Le quotidien sénégalais L‘As a publié dans son numéro du mardi 19 mai 2014 un entretien que le journaliste Amadou Bâ a eu avec le Professeur Oumar Sankharé de la Faculté des lettres de l’Ucad à propos de son livre intitulé Le Coran et la culture grecque, publié aux éditions L’Harmattan.


Rédigé par leral.net le Lundi 16 Juin 2014 à 07:00 | | 3 commentaire(s)|

A propos du livre du Professeur Sankharé - Par Khadim Mbacké
Des compatriotes m’ont appelé pour me demander de réagir. Le même journaliste qui a eu l’entretien avec Sankharé a demandé à me rencontrer pour connaître mon avis sur les propos du Pr Sankharé. J’ai exprimé quelques réserves fondées sur une rapide exploration d’une partie de l’entretien en attendant d’avoir l’honneur et le plaisir de lire l’ouvrage de l’auguste collègue.
Etant donné la publicité qu’on est en train de faire sur un ouvrage au contenu plus que discutable, je voudrais donner davantage d’explications après avoir terminé la lecture de l’entretien susmentionné.
Dans l’introduction de l’entretien, on lit : «Le professeur Oumar Sankharé n’en est pas moins un arabisant.»
Le 27 décembre 2013, j’ai participé à la soutenance d’une thèse de doctorat d’Etat présentée par le doyen de la Faculté de lettres de l’Université de Nouakchott sur l’Acharisme (une école de théologie musulmane). Le Pr Sankharé, qui était le président du jury, n’a pu apprécier la thèse qu’à travers un résumé en français élaboré par le candidat. Durant toute la soutenance, l’éminent universitaire n’a pas prononcé une seule phrase en langue arabe. N’a-t-il pas raté là une précieuse occasion de prouver sa maîtrise de la langue de Moutanabbi ? En tout état de cause, je suis prêt à engager un débat en arabe avec lui sur n’importe quelle chaîne de télévision nationale ou internationale.
Le Pr Sankharé aurait écrit son ouvrage pour «essayer de démontrer que le Prophète de l’islam n’est pas un illettré et que le Coran est imprégné de culture grecque, car renfermant plusieurs aspects que l’on retrouve dans les œuvres de Platon et Parménide».
Si le contenu de l’entretien ne fait que confirmer les idées défendues dans l’ouvrage, le professeur Sankharé risque de ne convaincre que ceux qui sont prêts à accepter, sans arguments, tout ce qui est écrit contre l’islam et ses sources.
Selon Oumar Sankharé : «On n’a dit nulle part que le Prophète est un illettré dans le Coran.» Pour le prouver, il se livre à une gymnastique étymologique purement arbitraire à propos du qualificatif «ummiy» traduit par tous les traducteurs du Coran par illettré comme on le lit dans cette traduction officielle du livre saint publiée par le complexe Roi Fahd de Médine destiné à cet effet : «Ceux qui suivent le Messager, le Prophète illettré qu’ils trouvent écrit (mentionné) chez eux dans la Thora et l’Evangile. Il leur ordonne le convenable, leur défend le blâmable, leur rend licites les bonnes choses, leur interdit les mauvaises et leur ôte le fardeau et les jougs qui étaient sur eux.»

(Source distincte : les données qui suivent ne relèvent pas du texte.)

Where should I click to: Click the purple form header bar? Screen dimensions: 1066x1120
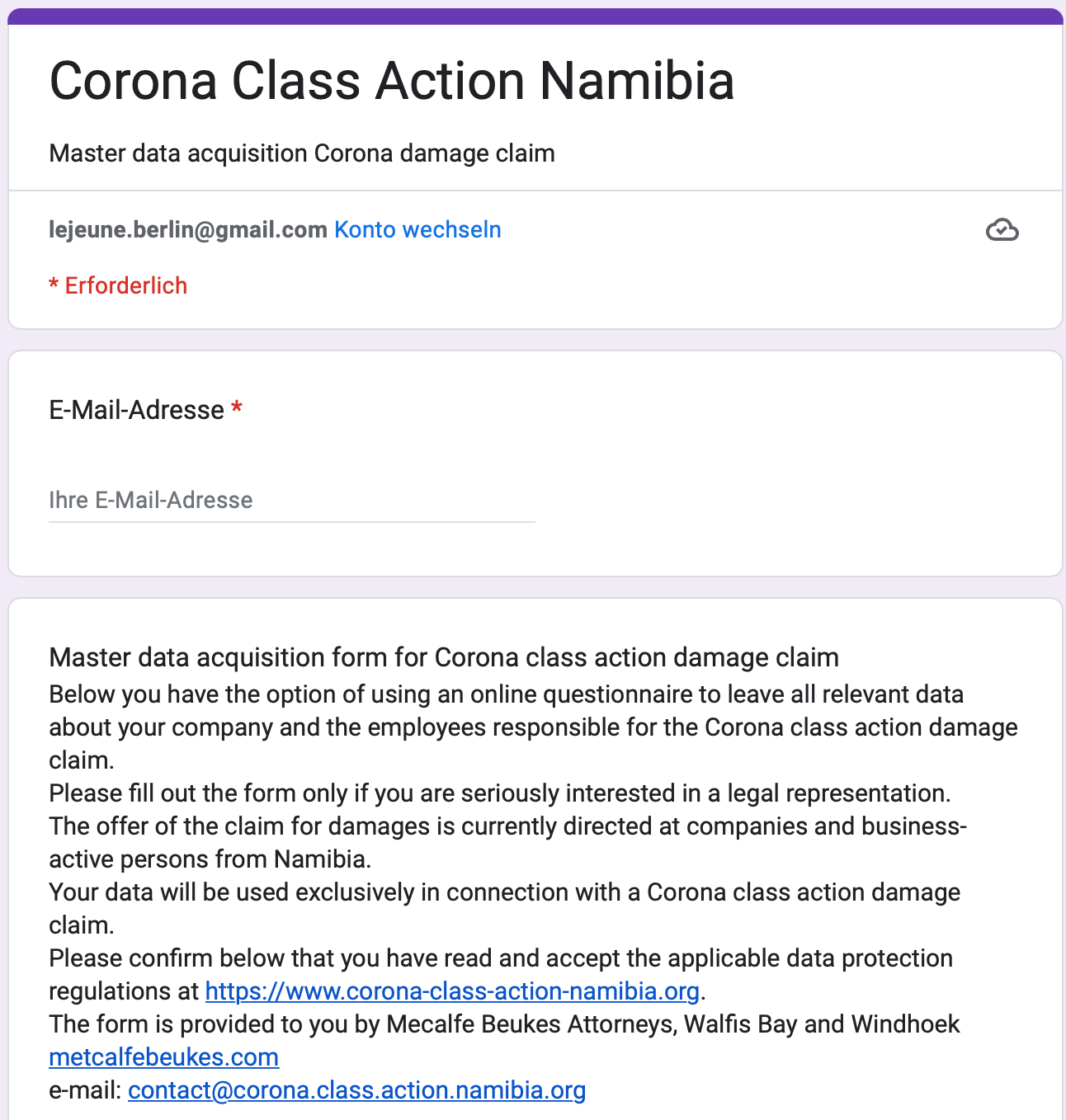[x=535, y=16]
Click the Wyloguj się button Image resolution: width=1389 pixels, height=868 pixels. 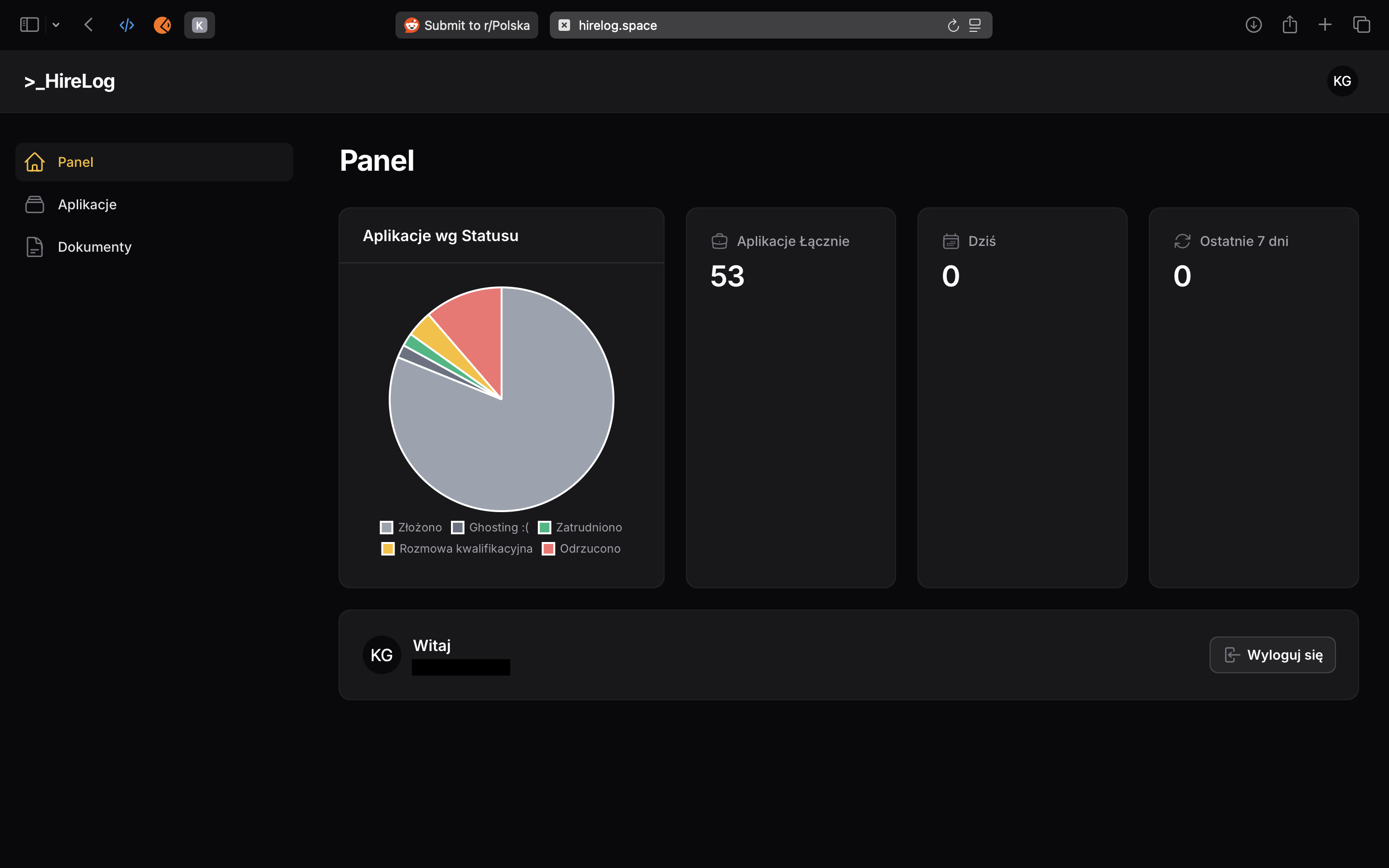coord(1272,654)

Ensuite, il cite le verset : «Et avant cela, tu ne récitais aucun livre et tu n’en écrivais aucun de ta main droite. Sinon, ceux qui nient la vérité auraient eu des doutes» (Coran, 29:48), dont il donne la traduction suivante «avant cela, tu ne lisais pas des livres et tu n’écrivais pas de ta main droite» pour dire qu’il lui donne raison. Or, c’est un des arguments coraniques les plus clairs qui indiquent que Muhammad ne savais ni lire ni écrire. Voici d’ailleurs un extrait du commentaire du grand exégète, Ibn Kathir, relatif à ce verset-clé : «C’est-à-dire : tu as vécu, ô Muhammad, une vie au sein de ton Peuple avant d’apporter ce Coran. Tu ne savais ni lire ni écrire. Tous les gens de ton Peuple et les autres savaient que tu étais un homme illettré ne sachant ni lire ni écrire. C’est ainsi qu’il est décrit dans les livres anciens comme le dit le Très-haut : ‘’Ceux qui suivent le Messager, le Prophète illettré qu’ils trouvent écrit (mentionné) chez eux dans la Thora et l’Evangile’’.» Voilà comment était le Messager d’Allah (paix et salut sur lui). Il ne savait pas écrire ; il n’a écrit de sa main ni une ligne ni même pas une seule lettre. Il disposait de scribes qui écrivaient la révélation en sa présence et les messages qu’il envoyait aux régions.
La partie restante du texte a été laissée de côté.